(Material to process)
**********
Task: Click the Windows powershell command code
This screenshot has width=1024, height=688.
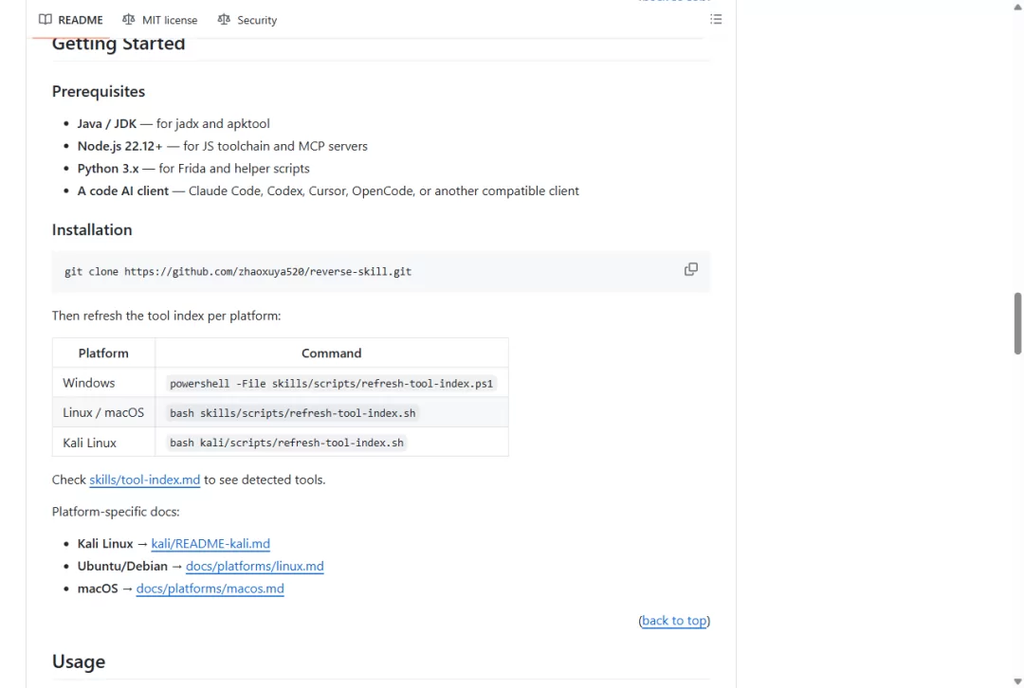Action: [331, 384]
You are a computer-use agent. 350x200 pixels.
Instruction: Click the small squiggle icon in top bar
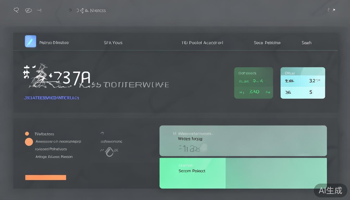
**********
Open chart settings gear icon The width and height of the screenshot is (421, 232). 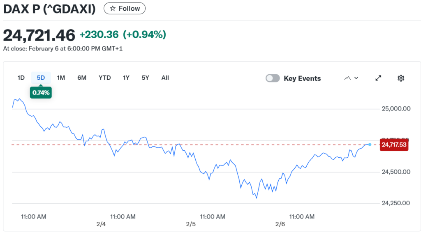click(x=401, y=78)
**********
(Your assignment)
Every line from the one with "Task: Click the" through the one with "Instruction: Click the" is to be reproduced exactly as written above, and the pictures are to be dropped.

(Output of the task)
Task: Click the Windows powershell command code
This screenshot has width=1024, height=688.
Action: [331, 384]
You are a computer-use agent. 350x200 pixels.
Instruction: Click the small squiggle icon in top bar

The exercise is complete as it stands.